EXTRACT:

########

Gemini Nano sounds like the most exciting part IMO.
IIRC Several people in the recent Pixel 8 thread were saying that offloading to web APIs for functions like Magic Eraser was only temporary and could be replaced by on-device models at some point. Looks like this is the beginning of that.
> "Using the power of Google Tensor G3, Video Boost on Pixel 8 Pro uploads your videos to the cloud where our computational photography models adjust color, lighting, stabilization and graininess."*
I wonder why the power of Tensor G3 is needed to upload your video to the cloud...
It runs an on-device LLM to generate a HTTP POST every time. It took four interns half a week to reduce the hallucinations, but a PM got a promotion after that.
I think a lot of the motivation for running it in the cloud is so they can have a single point of control for enforcing editing policies (e.g. swapping faces).
Do you have evidence of that? Photoshop has blocked you from editing pictures of money for ages and that wasn't in the cloud. Moreover, how does a Google data center know whether you're allowed to swap a particular face versus your device? It's quite a reach to assume Google would go out of their way to prevent you from doing things on your device in their app when other AI-powered apps on your device already exist and don't have such policy restrictions.
I have no doubt Google could (and might) enforce a lot of these rules on the device, but they likely route it through the cloud if there's a new "exploit" that they want to block ASAP instead of waiting for the app to update.
This is an example of the reputational risk Google has to deal with that small startups don't. If some minor app lets you forge photos, it's not a headline. If an official Google app on billions of devices lets you do it, it's a hot topic.
It could simply also be that their inpainting model is quite bad at certain things, and replacing a person's head produces consistently bad results. Hiding the problem could simply be easier than fixing it.
The fact that it's multimodal is very interesting, they might not make it open source, but if they intend run it on people's devices, even if they intend to implement DRM, someone will figure out how to extract the weights and get it running outside.
IIRC Several people in the recent Pixel 8 thread were saying that offloading to web APIs for functions like Magic Eraser was only temporary and could be replaced by on-device models at some point. Looks like this is the beginning of that.

########

DATA:
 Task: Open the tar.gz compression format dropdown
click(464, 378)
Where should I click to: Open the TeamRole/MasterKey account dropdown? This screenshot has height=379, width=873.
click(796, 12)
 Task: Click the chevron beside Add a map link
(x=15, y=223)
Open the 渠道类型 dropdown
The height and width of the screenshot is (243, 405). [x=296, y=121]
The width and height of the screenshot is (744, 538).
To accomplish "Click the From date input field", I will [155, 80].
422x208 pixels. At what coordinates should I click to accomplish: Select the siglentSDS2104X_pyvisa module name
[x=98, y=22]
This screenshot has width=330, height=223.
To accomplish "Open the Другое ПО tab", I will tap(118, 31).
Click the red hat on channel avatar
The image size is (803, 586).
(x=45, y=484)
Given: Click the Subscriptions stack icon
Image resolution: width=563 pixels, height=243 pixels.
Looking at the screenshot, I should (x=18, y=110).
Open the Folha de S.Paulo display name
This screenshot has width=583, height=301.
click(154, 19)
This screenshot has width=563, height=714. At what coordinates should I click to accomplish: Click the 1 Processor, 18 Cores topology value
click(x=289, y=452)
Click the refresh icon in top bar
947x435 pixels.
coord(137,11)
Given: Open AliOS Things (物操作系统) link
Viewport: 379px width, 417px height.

########

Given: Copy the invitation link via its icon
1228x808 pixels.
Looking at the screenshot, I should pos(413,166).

########

WHAT YOU WILL DO:
A. In the forum thread about Gemini Nano, what does one commenter say Photoshop has long blocked users from editing?
B. Write out the part of the forum thread about Gemini Nano starting with "I have no doubt" and going on through "a hot topic.".

SOLUTIONS TO THE TASKS:
A. Pictures of money.

B.
I have no doubt Google could (and might) enforce a lot of these rules on the device, but they likely route it through the cloud if there's a new "exploit" that they want to block ASAP instead of waiting for the app to update.
This is an example of the reputational risk Google has to deal with that small startups don't. If some minor app lets you forge photos, it's not a headline. If an official Google app on billions of devices lets you do it, it's a hot topic.